Zitiere alle folgenden Zeilen wortgetreu und vollständig.

Daten der Übung.
▬▬▬

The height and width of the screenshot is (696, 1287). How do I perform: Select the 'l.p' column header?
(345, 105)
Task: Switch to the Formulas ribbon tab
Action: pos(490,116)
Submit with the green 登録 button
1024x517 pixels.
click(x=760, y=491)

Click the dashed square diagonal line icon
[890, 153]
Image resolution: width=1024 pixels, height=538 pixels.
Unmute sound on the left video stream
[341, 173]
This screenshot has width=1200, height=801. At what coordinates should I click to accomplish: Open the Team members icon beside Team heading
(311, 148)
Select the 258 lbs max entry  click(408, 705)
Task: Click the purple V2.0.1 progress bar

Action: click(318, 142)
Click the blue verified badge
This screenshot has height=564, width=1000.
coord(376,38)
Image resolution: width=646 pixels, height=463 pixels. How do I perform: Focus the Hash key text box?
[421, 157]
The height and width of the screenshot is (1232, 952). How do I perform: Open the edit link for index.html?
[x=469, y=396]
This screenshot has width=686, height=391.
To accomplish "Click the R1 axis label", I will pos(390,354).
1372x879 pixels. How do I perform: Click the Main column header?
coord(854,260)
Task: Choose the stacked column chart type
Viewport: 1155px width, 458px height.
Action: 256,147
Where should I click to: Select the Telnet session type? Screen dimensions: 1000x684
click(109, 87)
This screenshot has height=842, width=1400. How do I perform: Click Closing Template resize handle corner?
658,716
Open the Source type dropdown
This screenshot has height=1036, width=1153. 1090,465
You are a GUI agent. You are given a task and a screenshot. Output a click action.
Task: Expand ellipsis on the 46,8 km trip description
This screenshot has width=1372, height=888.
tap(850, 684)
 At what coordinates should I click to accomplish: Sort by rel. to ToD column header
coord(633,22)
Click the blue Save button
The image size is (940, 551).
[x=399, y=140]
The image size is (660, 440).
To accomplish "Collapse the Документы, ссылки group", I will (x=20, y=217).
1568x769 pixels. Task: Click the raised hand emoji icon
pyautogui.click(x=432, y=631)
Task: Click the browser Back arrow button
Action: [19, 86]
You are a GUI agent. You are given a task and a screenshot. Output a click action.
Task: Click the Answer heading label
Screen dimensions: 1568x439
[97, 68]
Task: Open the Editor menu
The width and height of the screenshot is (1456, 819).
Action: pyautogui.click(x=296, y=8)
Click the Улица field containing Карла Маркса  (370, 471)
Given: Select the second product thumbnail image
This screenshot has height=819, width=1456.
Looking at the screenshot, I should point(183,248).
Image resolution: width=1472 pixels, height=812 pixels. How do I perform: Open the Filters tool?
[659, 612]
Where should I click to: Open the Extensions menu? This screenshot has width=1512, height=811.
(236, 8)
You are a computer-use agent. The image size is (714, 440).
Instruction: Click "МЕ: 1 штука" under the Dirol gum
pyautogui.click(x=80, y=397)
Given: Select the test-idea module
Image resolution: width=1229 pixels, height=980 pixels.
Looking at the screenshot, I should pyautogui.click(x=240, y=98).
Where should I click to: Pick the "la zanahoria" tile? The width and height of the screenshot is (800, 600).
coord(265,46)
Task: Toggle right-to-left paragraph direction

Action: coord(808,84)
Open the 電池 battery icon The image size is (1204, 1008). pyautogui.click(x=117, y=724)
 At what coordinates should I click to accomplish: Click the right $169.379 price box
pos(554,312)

▬▬▬

Ausgabe.
The height and width of the screenshot is (696, 1287). How do I perform: Select the 'l.p' column header?
(345, 105)
Task: Switch to the Formulas ribbon tab
Action: pos(490,116)
Submit with the green 登録 button
1024x517 pixels.
click(x=760, y=491)

Click the dashed square diagonal line icon
[890, 153]
Image resolution: width=1024 pixels, height=538 pixels.
Unmute sound on the left video stream
[341, 173]
This screenshot has width=1200, height=801. At what coordinates should I click to accomplish: Open the Team members icon beside Team heading
(311, 148)
Select the 258 lbs max entry  click(408, 705)
Task: Click the purple V2.0.1 progress bar

Action: click(318, 142)
Click the blue verified badge
This screenshot has height=564, width=1000.
coord(376,38)
Image resolution: width=646 pixels, height=463 pixels. How do I perform: Focus the Hash key text box?
[421, 157]
The height and width of the screenshot is (1232, 952). How do I perform: Open the edit link for index.html?
[x=469, y=396]
This screenshot has width=686, height=391.
To accomplish "Click the R1 axis label", I will pos(390,354).
1372x879 pixels. How do I perform: Click the Main column header?
coord(854,260)
Task: Choose the stacked column chart type
Viewport: 1155px width, 458px height.
Action: 256,147
Where should I click to: Select the Telnet session type? Screen dimensions: 1000x684
click(109, 87)
This screenshot has height=842, width=1400. How do I perform: Click Closing Template resize handle corner?
658,716
Open the Source type dropdown
This screenshot has height=1036, width=1153. 1090,465
You are a GUI agent. You are given a task and a screenshot. Output a click action.
Task: Expand ellipsis on the 46,8 km trip description
This screenshot has width=1372, height=888.
tap(850, 684)
 At what coordinates should I click to accomplish: Sort by rel. to ToD column header
coord(633,22)
Click the blue Save button
The image size is (940, 551).
[x=399, y=140]
The image size is (660, 440).
To accomplish "Collapse the Документы, ссылки group", I will (x=20, y=217).
1568x769 pixels. Task: Click the raised hand emoji icon
pyautogui.click(x=432, y=631)
Task: Click the browser Back arrow button
Action: [19, 86]
You are a GUI agent. You are given a task and a screenshot. Output a click action.
Task: Click the Answer heading label
Screen dimensions: 1568x439
[97, 68]
Task: Open the Editor menu
The width and height of the screenshot is (1456, 819).
Action: pyautogui.click(x=296, y=8)
Click the Улица field containing Карла Маркса  (370, 471)
Given: Select the second product thumbnail image
This screenshot has height=819, width=1456.
Looking at the screenshot, I should point(183,248).
Image resolution: width=1472 pixels, height=812 pixels. How do I perform: Open the Filters tool?
[659, 612]
Where should I click to: Open the Extensions menu? This screenshot has width=1512, height=811.
(236, 8)
You are a computer-use agent. The image size is (714, 440).
Instruction: Click "МЕ: 1 штука" under the Dirol gum
pyautogui.click(x=80, y=397)
Given: Select the test-idea module
Image resolution: width=1229 pixels, height=980 pixels.
Looking at the screenshot, I should pyautogui.click(x=240, y=98).
Where should I click to: Pick the "la zanahoria" tile? The width and height of the screenshot is (800, 600).
coord(265,46)
Task: Toggle right-to-left paragraph direction

Action: coord(808,84)
Open the 電池 battery icon The image size is (1204, 1008). pyautogui.click(x=117, y=724)
 At what coordinates should I click to accomplish: Click the right $169.379 price box
pos(554,312)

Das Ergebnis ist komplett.